- **QUOTED TEXT**
########

On December 19, 2024, the Company entered into financing agreements for $116 with National Partners PFco LLC., to pay the insurance premium on its commercial liability insurance with an annual interest rate of 7.95% per annum, repayable in eight monthly installments beginning January 11, 2025. As of December 31, 2025, and 2024, the outstanding principal was $0 and $116, respectively.
On May 30, 2025, the Company entered into financing agreements for $280 with E.T.I. Financial Corporation, to pay the insurance premium on its cyber, crime and employment practices liability insurance with an annual interest rate of 9.51% per annum, repayable in ten monthly installments beginning June 14, 2025. As of December 31, 2025, the outstanding principal was $88.
On September 4, 2025, the Company entered into a Release and Termination Agreement with Taproot and the Taproot Parties to terminate and settle all outstanding obligations under several prior arrangements, including the Equipment Financing Agreements, the Omnibus Equipment Refinancing Agreement, the Location Referral Agreement, the Client Services Agreement, and the Development Services Agreement. Under the terms of the Release and Termination Agreement, the Company agreed to pay the Taproot Parties an aggregate Termination Payment of $9,000, consisting of an upfront payment of $3,000 upon execution of the agreement and weekly installments of $115.4 over 52 weeks. Upon payment in full, all security interests, liens, and other encumbrances under the prior agreements will be released, and all outstanding obligations between the parties will be deemed satisfied and discharged.

########

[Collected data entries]

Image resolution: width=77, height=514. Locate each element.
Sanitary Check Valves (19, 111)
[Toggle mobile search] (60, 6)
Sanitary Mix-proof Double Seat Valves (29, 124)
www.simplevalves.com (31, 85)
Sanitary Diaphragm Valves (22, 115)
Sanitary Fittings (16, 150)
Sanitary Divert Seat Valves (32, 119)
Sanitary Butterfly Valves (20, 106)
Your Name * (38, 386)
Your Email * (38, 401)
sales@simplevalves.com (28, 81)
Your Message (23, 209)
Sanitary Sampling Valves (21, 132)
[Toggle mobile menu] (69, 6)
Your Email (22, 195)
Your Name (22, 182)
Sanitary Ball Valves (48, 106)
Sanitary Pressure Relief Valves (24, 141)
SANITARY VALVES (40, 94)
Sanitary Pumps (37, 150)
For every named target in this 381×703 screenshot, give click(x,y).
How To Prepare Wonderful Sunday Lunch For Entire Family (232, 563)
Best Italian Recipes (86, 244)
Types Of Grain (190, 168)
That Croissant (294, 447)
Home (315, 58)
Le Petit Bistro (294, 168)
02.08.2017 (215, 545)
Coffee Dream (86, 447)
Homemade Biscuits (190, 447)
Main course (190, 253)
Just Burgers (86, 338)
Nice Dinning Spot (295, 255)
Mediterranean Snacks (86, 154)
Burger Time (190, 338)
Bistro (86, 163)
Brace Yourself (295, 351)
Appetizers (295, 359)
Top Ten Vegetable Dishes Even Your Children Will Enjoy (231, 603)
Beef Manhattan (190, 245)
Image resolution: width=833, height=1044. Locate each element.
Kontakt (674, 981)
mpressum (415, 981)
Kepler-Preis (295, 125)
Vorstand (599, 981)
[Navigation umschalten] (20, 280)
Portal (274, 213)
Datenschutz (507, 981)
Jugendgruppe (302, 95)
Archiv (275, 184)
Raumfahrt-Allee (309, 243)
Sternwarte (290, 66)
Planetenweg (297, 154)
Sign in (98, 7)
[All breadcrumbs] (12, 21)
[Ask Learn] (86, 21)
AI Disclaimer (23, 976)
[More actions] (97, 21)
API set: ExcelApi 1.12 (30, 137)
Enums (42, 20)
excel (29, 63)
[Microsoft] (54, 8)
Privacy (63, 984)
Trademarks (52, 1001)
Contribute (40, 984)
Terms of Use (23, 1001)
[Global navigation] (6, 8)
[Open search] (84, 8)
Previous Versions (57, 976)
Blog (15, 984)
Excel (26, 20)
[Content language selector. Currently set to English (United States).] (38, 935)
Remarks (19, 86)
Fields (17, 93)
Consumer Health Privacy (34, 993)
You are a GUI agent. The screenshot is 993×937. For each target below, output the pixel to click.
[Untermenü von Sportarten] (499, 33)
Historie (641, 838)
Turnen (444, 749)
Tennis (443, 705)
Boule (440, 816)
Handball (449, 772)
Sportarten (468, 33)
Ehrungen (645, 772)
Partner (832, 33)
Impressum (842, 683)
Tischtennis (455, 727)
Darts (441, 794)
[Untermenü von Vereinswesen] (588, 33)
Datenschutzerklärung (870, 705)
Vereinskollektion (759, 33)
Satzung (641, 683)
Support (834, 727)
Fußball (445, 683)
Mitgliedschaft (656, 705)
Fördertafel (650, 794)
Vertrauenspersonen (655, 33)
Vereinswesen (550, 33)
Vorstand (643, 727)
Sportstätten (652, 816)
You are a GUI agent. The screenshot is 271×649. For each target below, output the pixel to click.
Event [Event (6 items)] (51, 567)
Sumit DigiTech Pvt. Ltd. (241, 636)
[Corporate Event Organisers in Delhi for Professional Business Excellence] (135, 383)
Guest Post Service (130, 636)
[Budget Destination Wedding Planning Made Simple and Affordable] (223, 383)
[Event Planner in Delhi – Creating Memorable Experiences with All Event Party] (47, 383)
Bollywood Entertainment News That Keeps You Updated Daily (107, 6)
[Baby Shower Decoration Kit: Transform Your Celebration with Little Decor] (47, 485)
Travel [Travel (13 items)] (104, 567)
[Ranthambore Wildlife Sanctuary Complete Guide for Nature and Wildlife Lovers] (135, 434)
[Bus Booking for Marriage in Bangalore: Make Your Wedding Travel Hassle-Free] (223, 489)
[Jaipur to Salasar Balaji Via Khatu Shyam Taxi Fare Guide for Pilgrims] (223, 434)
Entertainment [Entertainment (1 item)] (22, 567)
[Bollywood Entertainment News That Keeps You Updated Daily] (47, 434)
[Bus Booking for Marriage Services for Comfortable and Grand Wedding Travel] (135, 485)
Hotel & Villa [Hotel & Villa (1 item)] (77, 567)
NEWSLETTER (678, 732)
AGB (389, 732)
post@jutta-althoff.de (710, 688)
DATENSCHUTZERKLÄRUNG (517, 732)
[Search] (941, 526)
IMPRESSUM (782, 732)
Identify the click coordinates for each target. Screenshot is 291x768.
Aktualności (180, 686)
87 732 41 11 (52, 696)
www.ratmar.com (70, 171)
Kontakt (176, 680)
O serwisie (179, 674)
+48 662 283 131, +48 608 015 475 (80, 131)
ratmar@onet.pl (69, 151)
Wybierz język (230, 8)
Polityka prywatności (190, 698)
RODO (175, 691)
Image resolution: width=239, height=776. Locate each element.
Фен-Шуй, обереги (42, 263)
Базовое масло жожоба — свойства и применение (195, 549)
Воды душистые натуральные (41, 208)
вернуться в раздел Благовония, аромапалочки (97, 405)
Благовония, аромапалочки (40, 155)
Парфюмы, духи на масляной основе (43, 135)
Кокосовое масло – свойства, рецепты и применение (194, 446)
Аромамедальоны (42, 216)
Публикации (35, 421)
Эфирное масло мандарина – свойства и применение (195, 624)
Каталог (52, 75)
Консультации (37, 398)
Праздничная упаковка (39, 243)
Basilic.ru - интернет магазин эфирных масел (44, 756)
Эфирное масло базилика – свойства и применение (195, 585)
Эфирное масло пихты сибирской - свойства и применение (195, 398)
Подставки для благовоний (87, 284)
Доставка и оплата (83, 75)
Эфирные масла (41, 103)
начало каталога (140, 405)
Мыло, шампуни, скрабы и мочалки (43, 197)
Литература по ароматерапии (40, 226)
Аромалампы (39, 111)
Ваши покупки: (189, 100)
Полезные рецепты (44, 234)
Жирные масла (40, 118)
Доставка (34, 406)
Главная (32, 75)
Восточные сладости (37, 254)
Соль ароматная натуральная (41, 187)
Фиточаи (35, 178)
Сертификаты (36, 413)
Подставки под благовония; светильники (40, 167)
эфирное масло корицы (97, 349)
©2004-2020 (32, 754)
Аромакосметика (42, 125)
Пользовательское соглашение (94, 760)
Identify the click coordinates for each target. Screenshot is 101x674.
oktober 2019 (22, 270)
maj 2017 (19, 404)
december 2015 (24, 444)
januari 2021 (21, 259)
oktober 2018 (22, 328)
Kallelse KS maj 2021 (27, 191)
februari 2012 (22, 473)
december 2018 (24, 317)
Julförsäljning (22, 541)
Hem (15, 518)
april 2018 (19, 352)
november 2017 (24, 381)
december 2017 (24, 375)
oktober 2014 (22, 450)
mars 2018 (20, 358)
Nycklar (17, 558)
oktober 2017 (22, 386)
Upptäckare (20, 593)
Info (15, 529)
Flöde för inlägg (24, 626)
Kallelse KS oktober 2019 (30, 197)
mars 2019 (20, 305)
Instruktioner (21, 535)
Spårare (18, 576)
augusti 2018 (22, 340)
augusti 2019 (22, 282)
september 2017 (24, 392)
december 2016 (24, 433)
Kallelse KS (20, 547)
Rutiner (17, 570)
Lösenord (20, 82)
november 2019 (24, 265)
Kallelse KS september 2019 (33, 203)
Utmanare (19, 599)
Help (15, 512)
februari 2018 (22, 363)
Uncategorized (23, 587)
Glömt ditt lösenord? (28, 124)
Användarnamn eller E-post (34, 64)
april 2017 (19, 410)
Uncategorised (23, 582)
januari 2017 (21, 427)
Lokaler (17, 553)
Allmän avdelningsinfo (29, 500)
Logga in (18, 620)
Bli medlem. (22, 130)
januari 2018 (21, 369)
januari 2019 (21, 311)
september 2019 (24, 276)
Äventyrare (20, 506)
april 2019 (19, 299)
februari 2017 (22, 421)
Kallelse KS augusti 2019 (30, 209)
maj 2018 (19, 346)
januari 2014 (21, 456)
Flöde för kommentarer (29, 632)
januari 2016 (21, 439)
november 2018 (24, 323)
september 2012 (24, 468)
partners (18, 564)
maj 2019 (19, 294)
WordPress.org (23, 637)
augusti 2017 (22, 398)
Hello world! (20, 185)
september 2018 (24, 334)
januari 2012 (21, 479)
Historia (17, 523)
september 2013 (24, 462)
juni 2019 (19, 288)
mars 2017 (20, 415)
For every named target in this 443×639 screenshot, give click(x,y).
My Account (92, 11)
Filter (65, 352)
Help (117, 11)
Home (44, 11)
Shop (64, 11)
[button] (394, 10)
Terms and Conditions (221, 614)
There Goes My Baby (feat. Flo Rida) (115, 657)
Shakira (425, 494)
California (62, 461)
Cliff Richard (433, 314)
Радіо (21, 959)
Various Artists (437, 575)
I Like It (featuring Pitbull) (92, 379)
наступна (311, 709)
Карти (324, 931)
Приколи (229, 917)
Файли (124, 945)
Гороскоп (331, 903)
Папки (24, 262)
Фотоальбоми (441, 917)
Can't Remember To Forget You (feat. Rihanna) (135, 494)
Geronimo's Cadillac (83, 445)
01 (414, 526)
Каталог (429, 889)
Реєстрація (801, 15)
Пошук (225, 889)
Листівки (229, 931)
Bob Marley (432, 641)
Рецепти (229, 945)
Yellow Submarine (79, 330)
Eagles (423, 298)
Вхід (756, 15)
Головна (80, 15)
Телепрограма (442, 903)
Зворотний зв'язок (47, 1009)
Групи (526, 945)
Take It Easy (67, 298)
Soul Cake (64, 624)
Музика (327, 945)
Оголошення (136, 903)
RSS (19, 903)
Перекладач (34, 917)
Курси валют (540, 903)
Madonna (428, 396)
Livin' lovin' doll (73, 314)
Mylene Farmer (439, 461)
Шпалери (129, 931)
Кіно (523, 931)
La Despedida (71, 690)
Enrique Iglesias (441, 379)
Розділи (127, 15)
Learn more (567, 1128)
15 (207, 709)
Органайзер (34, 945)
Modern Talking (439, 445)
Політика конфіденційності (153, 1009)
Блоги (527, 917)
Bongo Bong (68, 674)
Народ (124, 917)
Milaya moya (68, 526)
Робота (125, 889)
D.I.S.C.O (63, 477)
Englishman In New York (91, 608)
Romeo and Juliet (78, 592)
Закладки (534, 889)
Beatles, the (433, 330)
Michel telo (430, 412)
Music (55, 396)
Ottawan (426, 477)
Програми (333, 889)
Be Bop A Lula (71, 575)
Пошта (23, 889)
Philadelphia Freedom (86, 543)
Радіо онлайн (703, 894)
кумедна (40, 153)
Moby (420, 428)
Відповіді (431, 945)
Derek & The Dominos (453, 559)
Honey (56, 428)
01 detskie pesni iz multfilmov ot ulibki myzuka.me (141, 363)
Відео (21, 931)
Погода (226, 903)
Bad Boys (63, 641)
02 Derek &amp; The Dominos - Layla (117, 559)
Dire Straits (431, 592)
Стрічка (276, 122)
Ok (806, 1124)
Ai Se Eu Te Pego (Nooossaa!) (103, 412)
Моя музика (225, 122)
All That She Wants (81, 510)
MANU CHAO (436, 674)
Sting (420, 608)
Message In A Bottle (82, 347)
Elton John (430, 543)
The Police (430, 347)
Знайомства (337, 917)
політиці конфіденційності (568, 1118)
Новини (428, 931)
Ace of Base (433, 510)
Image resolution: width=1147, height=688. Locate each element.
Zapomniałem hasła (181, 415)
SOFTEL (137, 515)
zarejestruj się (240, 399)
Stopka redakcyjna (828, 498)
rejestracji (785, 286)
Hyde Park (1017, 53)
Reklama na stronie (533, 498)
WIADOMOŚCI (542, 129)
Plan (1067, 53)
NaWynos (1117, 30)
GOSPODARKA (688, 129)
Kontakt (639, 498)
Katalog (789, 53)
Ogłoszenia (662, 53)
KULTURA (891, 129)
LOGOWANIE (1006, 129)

########

- **JOBS**
1. Summarize the excerpt on insurance financing and the Taproot termination in two sentences.
2. Collect every line of the listing that contains the string "coordinates", treating uppercase and lowercase letters as distinct.

- **RESULTS OF THE TASKS**
1. The Company financed insurance premiums through two agreements: $116 with National Partners PFco LLC. at 7.95%, fully repaid by December 31, 2025, and $280 with E.T.I. Financial Corporation at 9.51%, with $88 outstanding at that date. On September 4, 2025, the Company agreed to a Release and Termination Agreement with Taproot and the Taproot Parties, settling prior arrangements for a $9,000 Termination Payment paid as $3,000 upfront plus 52 weekly installments of $115.4.

2.
Identify the click coordinates for each target. Screenshot is 291x768.
Identify the click coordinates for each target. Screenshot is 101x674.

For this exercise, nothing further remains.